Boxer also has a broad-spectrum and is good on mayweed, chickweed and groundsel, as well as cleavers. "There is dose flexibility with Boxer, it works well and can be applied up until mid-April. It is classed as an ALS inhibitor, so can be used after Lexus, provided no other SUs will be needed in that crop."

Eagle has a narrower spectrum. "It does a good job on cleavers, but the plants must not be too big. And it cant be used after Lexus."

Late season products include Starane and Dalgetys GEX353. "Both of these are temperature dependent, so they come into their own in April. As they contain fluroxypyr, the effect on cleavers is very good.

"GEX353 also contains two SUs, so it will control a wider range of weeds as well."

A new option on the market this spring is Starane XL (fluroxypyr + florasulam).
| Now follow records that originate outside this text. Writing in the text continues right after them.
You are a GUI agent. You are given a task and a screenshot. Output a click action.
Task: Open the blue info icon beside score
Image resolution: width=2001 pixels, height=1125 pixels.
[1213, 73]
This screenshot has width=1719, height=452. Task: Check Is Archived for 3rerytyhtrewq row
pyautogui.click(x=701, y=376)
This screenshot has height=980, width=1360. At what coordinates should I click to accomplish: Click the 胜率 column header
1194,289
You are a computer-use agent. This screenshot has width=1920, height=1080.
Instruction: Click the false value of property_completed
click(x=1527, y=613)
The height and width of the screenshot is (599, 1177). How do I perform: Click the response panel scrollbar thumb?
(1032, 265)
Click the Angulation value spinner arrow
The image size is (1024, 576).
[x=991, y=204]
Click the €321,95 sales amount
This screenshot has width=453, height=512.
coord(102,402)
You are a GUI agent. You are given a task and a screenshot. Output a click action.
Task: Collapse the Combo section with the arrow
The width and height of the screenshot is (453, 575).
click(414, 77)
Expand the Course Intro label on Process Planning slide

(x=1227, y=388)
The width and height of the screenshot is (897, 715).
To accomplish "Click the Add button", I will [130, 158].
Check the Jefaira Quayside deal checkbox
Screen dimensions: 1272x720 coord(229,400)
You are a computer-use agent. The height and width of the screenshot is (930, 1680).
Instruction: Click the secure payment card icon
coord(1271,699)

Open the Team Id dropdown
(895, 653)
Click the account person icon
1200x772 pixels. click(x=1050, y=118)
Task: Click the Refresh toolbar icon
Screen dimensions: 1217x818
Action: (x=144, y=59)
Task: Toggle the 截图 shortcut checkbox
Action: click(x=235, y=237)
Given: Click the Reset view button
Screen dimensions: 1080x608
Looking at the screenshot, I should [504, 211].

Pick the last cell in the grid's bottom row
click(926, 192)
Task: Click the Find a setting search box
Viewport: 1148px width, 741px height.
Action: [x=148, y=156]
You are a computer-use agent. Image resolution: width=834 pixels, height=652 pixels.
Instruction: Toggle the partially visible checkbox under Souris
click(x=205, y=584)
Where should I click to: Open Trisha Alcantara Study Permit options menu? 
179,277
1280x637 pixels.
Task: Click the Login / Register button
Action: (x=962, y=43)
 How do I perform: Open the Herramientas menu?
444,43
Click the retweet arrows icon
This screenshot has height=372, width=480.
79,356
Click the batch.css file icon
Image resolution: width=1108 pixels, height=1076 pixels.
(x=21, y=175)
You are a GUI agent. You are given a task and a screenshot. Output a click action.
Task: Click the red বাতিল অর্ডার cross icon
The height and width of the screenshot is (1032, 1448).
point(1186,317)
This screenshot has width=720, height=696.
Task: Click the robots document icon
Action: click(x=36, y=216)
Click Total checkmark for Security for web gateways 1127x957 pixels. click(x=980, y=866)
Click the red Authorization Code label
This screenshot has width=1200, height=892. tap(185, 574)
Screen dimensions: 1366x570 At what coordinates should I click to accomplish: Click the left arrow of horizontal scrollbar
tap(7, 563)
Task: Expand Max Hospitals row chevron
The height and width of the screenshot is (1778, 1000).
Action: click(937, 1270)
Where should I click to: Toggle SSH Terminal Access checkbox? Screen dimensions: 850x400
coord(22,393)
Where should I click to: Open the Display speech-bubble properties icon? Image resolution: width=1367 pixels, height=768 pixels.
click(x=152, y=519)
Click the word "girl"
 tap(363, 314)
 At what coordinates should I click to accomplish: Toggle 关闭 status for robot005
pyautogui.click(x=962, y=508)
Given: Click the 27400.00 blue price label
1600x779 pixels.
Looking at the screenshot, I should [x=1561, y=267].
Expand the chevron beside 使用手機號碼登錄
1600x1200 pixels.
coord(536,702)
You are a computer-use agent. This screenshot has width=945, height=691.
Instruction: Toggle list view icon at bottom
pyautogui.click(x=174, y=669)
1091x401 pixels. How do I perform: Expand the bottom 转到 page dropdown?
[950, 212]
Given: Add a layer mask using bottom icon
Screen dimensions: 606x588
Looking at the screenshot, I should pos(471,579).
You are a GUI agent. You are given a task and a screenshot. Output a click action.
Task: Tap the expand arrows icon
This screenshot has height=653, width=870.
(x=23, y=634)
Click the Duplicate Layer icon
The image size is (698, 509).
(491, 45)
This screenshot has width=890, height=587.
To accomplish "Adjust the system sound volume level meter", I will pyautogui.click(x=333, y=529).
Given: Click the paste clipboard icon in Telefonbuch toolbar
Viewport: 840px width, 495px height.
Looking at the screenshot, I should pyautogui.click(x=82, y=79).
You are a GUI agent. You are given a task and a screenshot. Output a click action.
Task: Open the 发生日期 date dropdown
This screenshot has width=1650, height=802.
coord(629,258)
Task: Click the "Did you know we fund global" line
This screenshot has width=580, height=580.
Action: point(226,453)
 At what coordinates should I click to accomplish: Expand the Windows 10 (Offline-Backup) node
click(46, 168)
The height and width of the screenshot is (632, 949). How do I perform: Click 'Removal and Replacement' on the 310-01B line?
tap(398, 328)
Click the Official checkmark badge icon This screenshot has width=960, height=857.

Manufacturer Dow AgroSciences claims its Starane version is less timing dependent. "It can be used from the beginning of March onwards and takes away any concerns about missing your spray timing," says Dr Bulmer. "It will be a useful addition to the armoury."


Depending on product, a cleavers spray will add £7-16/ha to the herbicides bill, with the newer products at the top end of the range, calculates Dr Bulmer. "Where you know theres a problem, it will cost around £15/ha to get the desired level of control."

One way to reduce the cost is patch spraying. "Its tricky to get right and you must be certain of where the cleavers are, and the weed is generally on the increase," says Dr Bulmer. &#42

1Control timing Remove cleavers by GS32 to prevent yield loss.

2Other weeds Other broad-leaved weeds that may need controlling include mayweed, chickweed and groundsel.

3Autumn residuals Some have activity on cleavers. Stomp and Pico Pro have worked well this season.

4Populations Zero tolerance, a "must do" in cereals.

5Cleavers size Bigger plants need higher doses and good spray coverage.

6Early season products Use Eagle, Boxer, Platform S and Lotus from early February.

7Late season products Use Starane 2 and Dalgetys GEX353 in April.

8New product Starane XL (fluroxypyr + florasulam) is less dependent on timing and can be used from early March.

9Cost Adds £7-15/ha to weed control budget.

10 Cultural factors Heavy, moisture retentive soils worst affected, min-till also seems to favour cleavers.

Uncontrolled cleavers patches can soon add to the seed bank and lead to wider field infestations.